▶ Pixel coordinate grounding data:
-- Opening Marker --

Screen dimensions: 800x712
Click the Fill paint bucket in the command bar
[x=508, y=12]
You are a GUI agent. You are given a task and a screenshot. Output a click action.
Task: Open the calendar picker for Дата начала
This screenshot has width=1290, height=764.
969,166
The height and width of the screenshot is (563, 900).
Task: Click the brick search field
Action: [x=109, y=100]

-- Closing Marker --

▶ Exercise description: Could the data above be set down exactly, in full?

▶ Task solution:
Screen dimensions: 800x712
Click the Fill paint bucket in the command bar
[x=508, y=12]
You are a GUI agent. You are given a task and a screenshot. Output a click action.
Task: Open the calendar picker for Дата начала
This screenshot has width=1290, height=764.
969,166
The height and width of the screenshot is (563, 900).
Task: Click the brick search field
Action: [x=109, y=100]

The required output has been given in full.